Information:
+===+
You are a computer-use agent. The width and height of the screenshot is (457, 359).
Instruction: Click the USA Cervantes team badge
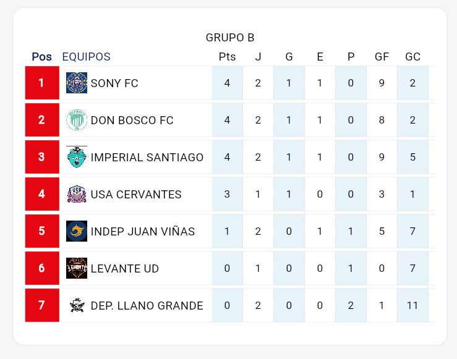[x=77, y=194]
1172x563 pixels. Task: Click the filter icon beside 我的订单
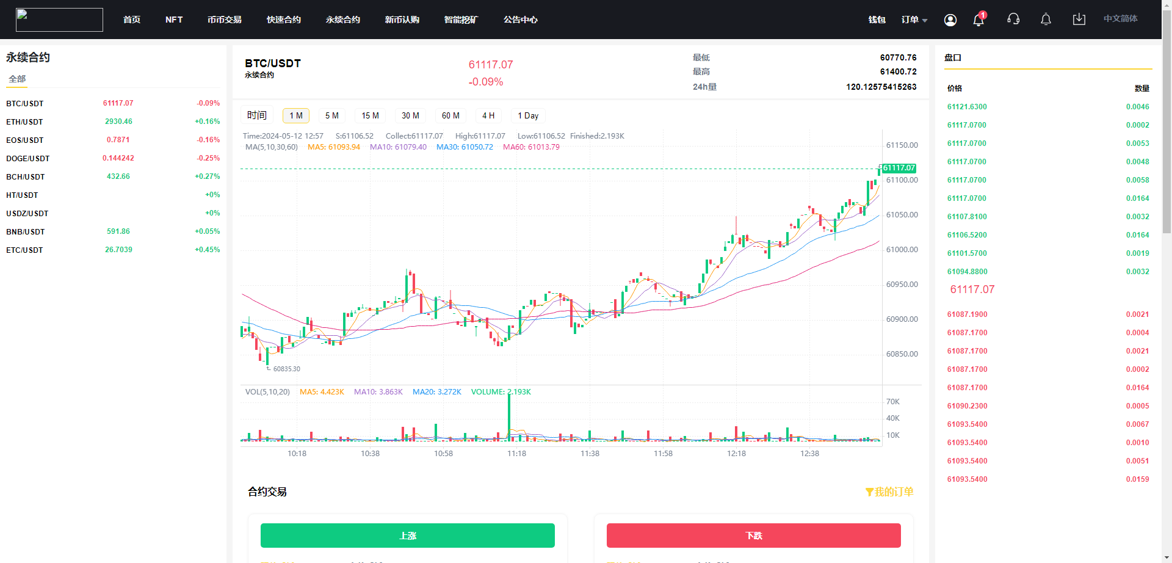[869, 492]
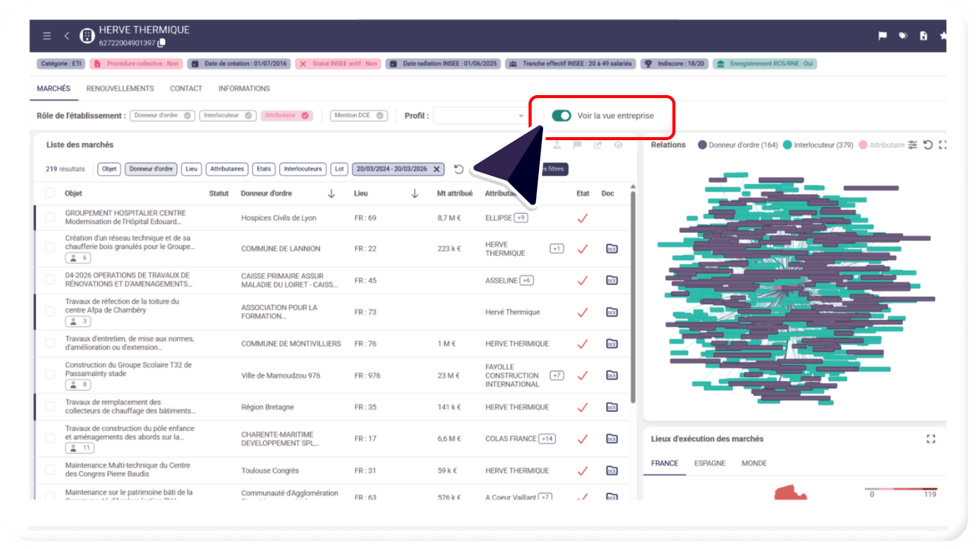Select the ESPAGNE map tab
This screenshot has height=549, width=976.
tap(710, 463)
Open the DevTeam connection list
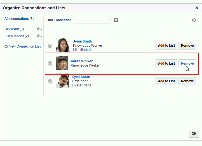The width and height of the screenshot is (202, 146). click(12, 29)
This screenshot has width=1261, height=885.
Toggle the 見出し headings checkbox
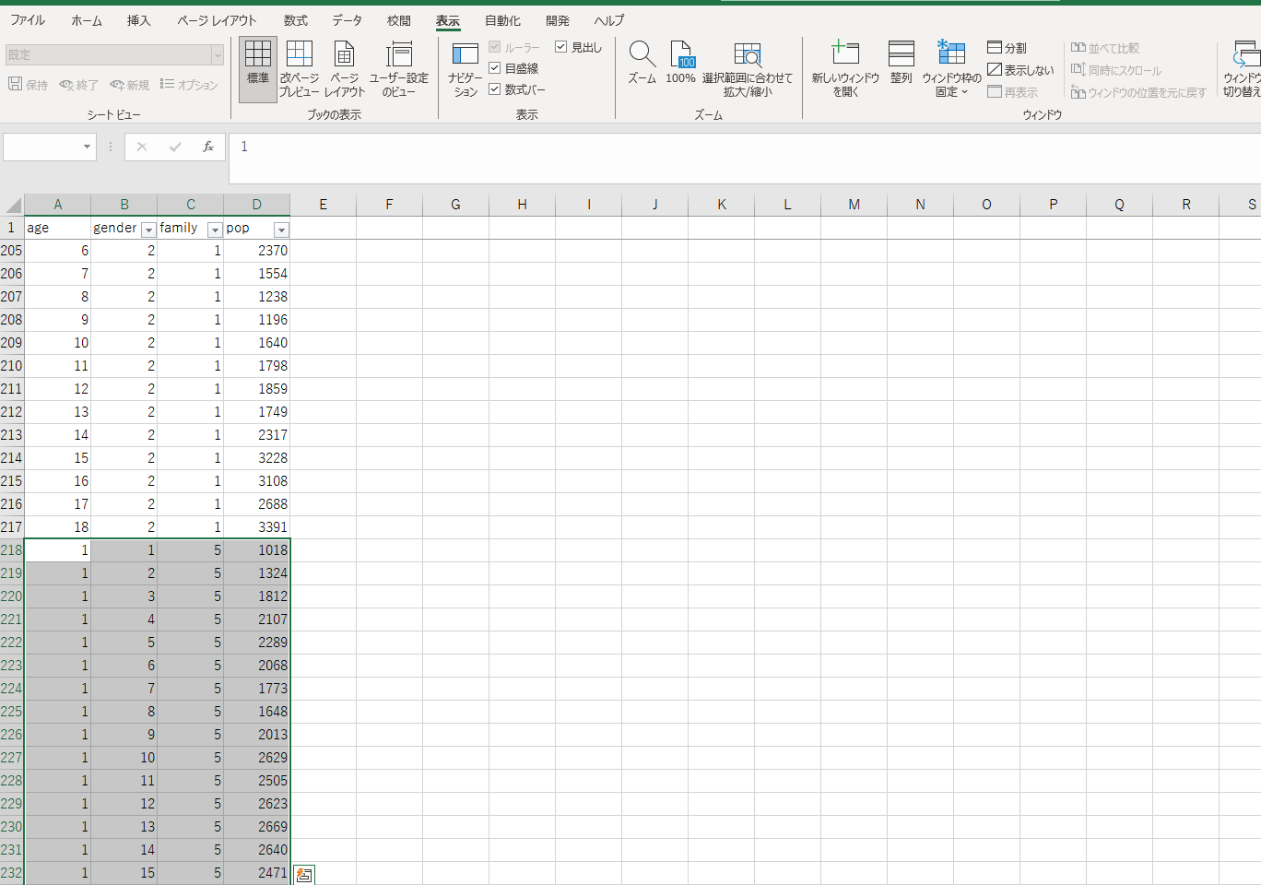561,47
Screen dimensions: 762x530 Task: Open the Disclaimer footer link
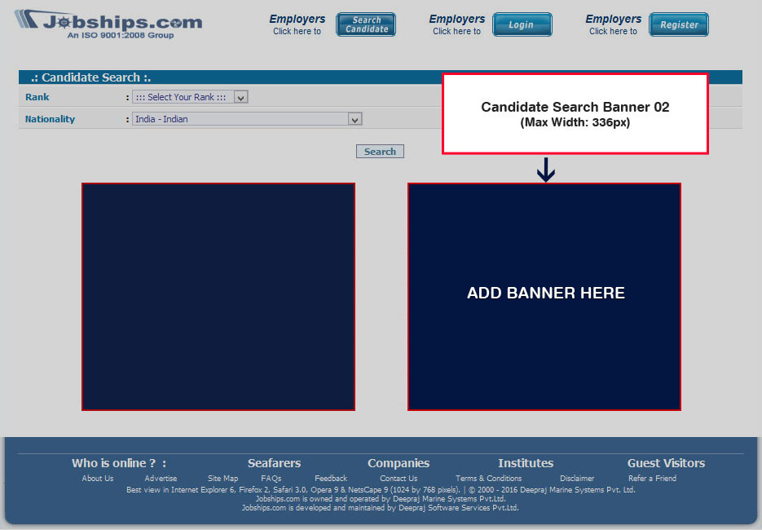coord(577,479)
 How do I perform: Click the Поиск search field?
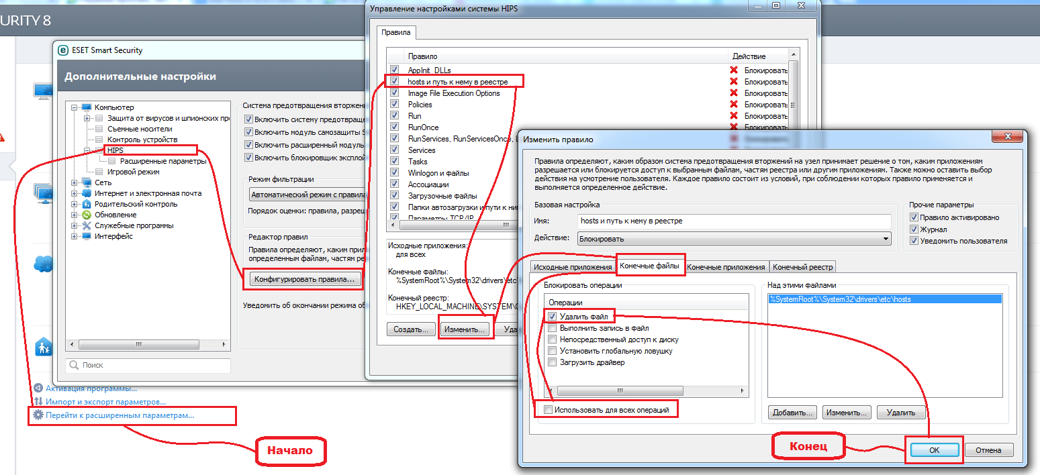click(x=149, y=366)
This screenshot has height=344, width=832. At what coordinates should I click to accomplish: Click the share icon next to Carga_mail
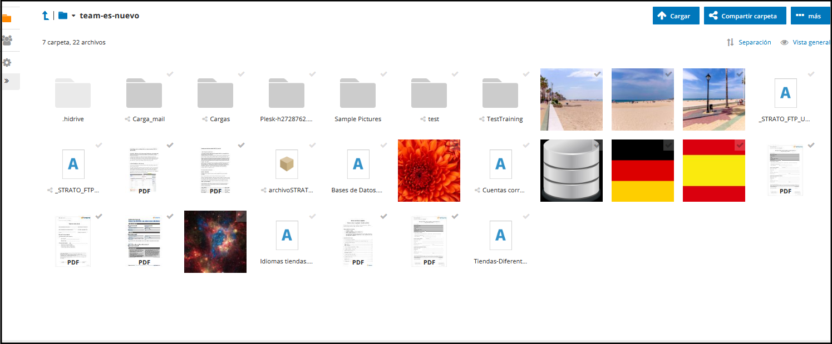point(129,118)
+===+
Task prompt: Return the material in full, word for word, and skip the pictures.

Response box:
You are a computer-use agent. The width and height of the screenshot is (457, 359).
Instruction: Click the USA Cervantes team badge
[x=77, y=194]
1172x563 pixels. Task: Click the filter icon beside 我的订单
[869, 492]
Select the ESPAGNE map tab
This screenshot has height=549, width=976.
tap(710, 463)
Open the DevTeam connection list
The width and height of the screenshot is (202, 146). click(12, 29)
This screenshot has width=1261, height=885.
Toggle the 見出し headings checkbox
561,47
Screen dimensions: 762x530 Task: Open the Disclaimer footer link
coord(577,479)
 How do I perform: Click the Поиск search field?
click(x=149, y=366)
This screenshot has height=344, width=832. At what coordinates should I click to accomplish: Click the share icon next to Carga_mail
point(129,118)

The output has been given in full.